_Exercise goal_:
Your response should consist solely of the lines from the one containing "Task: Click the 'Witamina A' row label" through the final line of the entries, repeated exactly.

_Data in this exercise_:
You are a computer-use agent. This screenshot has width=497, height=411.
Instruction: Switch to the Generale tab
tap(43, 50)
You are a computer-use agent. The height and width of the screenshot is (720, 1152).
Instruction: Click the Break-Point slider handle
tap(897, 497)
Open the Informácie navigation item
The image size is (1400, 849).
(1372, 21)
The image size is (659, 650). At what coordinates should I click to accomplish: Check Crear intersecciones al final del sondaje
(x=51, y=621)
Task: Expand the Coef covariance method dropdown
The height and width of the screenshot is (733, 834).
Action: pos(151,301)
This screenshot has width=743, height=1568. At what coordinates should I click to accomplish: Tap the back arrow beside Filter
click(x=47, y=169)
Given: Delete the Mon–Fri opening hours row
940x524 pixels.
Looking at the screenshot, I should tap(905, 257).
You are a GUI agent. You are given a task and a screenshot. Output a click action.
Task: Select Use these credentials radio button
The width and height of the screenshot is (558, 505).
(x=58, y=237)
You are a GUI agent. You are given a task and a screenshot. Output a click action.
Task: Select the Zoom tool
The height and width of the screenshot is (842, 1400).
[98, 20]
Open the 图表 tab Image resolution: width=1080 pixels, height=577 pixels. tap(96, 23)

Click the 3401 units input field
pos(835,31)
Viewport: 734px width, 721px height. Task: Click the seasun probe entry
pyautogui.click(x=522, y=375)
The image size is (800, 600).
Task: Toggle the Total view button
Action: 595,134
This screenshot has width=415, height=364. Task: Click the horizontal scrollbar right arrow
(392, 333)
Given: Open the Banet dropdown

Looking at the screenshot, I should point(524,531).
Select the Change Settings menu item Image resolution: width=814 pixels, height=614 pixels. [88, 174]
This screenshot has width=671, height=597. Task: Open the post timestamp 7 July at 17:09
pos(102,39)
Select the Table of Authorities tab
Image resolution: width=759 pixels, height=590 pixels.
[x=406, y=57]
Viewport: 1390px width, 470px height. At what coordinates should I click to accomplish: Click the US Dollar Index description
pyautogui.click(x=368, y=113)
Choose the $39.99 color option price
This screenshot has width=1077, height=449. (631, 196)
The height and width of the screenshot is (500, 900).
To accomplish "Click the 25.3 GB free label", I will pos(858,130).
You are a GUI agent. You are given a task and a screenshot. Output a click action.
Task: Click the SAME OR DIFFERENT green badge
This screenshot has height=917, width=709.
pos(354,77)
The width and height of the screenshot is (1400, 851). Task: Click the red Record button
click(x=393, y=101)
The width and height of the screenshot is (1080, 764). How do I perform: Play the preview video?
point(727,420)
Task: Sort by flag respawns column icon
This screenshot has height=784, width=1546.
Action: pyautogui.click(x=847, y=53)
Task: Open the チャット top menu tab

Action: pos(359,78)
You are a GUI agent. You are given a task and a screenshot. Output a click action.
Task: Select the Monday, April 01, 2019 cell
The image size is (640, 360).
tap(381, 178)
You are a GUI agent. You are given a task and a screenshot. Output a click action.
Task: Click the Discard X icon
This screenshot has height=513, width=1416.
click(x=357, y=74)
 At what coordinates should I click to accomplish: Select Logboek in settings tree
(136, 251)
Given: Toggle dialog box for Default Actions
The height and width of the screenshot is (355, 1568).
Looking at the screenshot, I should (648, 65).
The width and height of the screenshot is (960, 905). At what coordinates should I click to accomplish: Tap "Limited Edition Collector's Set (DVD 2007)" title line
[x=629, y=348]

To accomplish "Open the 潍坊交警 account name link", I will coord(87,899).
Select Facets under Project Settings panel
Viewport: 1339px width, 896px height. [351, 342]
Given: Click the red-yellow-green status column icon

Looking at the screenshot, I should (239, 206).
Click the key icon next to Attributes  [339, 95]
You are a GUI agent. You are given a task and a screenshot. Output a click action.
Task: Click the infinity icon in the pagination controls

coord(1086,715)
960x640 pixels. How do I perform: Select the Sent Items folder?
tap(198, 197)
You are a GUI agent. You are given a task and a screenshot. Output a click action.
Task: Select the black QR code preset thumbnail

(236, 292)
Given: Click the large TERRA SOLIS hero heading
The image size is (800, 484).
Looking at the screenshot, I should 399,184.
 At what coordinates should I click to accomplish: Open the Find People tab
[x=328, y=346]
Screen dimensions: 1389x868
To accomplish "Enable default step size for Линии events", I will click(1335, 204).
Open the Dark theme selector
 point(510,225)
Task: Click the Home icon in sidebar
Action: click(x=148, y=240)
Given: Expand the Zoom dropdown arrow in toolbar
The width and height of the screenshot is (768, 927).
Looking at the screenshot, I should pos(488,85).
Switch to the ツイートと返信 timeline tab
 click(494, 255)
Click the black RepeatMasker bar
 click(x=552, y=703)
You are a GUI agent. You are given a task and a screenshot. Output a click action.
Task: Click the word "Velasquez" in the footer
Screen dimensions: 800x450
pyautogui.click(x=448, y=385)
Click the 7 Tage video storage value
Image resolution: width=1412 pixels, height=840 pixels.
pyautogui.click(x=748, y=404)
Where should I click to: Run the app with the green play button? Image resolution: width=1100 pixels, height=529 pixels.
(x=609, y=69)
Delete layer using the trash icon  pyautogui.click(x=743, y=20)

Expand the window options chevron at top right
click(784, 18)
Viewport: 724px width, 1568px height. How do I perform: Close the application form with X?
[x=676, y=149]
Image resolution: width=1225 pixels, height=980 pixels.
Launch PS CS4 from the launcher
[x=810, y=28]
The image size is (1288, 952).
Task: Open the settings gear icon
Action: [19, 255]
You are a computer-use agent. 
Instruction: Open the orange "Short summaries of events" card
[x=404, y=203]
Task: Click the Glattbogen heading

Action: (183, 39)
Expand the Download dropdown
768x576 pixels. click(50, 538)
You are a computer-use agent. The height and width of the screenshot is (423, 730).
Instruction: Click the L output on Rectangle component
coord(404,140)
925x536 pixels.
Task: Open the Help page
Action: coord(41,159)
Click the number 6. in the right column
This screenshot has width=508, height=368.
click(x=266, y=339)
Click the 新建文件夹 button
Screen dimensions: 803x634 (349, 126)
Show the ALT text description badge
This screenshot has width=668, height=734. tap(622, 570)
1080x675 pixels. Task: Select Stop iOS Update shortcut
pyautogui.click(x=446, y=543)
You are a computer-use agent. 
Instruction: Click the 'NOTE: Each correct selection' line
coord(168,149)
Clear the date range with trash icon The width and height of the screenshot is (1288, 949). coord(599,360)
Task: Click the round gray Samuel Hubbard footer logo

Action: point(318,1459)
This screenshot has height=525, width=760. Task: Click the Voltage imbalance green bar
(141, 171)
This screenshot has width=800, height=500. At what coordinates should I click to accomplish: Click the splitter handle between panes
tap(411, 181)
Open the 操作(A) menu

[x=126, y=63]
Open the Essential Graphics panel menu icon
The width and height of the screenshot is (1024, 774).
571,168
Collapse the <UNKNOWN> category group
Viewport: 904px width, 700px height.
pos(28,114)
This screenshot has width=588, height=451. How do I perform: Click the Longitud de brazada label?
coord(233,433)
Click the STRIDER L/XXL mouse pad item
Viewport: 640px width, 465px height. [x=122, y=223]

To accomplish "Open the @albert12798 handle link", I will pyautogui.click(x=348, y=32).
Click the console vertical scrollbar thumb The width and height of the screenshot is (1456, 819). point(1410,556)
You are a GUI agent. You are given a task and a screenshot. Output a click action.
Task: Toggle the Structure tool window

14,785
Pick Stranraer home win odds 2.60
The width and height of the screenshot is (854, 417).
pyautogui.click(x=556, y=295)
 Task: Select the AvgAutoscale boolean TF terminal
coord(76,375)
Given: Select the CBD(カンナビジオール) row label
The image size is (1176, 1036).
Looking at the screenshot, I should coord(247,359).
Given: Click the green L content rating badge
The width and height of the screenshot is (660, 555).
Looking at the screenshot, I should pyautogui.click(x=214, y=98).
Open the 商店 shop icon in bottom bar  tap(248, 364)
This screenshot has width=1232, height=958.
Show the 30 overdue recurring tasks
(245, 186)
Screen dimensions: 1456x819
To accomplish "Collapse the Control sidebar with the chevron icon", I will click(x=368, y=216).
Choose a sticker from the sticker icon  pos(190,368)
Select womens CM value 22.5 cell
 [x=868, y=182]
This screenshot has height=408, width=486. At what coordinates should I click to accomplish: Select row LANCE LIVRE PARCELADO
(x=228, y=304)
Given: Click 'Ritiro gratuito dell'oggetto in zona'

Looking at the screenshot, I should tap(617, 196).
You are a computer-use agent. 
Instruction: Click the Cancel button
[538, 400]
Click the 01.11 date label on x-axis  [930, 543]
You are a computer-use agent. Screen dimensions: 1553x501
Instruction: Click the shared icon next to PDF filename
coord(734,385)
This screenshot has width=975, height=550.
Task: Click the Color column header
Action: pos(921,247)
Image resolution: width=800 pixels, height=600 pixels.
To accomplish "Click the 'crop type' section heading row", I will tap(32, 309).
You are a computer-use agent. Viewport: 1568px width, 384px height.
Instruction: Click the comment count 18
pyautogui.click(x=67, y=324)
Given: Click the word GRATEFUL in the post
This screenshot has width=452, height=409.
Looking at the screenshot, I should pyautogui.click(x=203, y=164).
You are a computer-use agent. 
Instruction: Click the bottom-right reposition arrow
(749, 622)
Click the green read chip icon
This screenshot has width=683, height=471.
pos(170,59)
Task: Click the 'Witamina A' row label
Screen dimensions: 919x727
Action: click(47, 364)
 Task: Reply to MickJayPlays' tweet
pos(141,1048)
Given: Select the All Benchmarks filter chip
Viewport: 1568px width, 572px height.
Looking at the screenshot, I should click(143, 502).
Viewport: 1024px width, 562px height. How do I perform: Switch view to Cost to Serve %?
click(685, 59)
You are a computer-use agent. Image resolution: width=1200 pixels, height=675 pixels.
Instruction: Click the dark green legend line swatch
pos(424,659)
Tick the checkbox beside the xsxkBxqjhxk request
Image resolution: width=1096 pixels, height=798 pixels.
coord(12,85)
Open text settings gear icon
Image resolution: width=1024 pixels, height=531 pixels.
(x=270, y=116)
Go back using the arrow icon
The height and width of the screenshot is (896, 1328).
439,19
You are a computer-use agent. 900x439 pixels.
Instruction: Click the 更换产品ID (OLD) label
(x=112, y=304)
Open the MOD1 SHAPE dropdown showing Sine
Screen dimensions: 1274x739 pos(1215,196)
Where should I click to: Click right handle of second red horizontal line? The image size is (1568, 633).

_Answer space_:
Task: Click the 'Witamina A' row label
Screen dimensions: 919x727
Action: click(47, 364)
 Task: Reply to MickJayPlays' tweet
pos(141,1048)
Given: Select the All Benchmarks filter chip
Viewport: 1568px width, 572px height.
Looking at the screenshot, I should click(143, 502).
Viewport: 1024px width, 562px height. How do I perform: Switch view to Cost to Serve %?
click(685, 59)
You are a computer-use agent. Image resolution: width=1200 pixels, height=675 pixels.
Instruction: Click the dark green legend line swatch
pos(424,659)
Tick the checkbox beside the xsxkBxqjhxk request
Image resolution: width=1096 pixels, height=798 pixels.
coord(12,85)
Open text settings gear icon
Image resolution: width=1024 pixels, height=531 pixels.
(x=270, y=116)
Go back using the arrow icon
The height and width of the screenshot is (896, 1328).
439,19
You are a computer-use agent. 900x439 pixels.
Instruction: Click the 更换产品ID (OLD) label
(x=112, y=304)
Open the MOD1 SHAPE dropdown showing Sine
Screen dimensions: 1274x739 pos(1215,196)
Where should I click to: Click right handle of second red horizontal line? The image size is (1568, 633).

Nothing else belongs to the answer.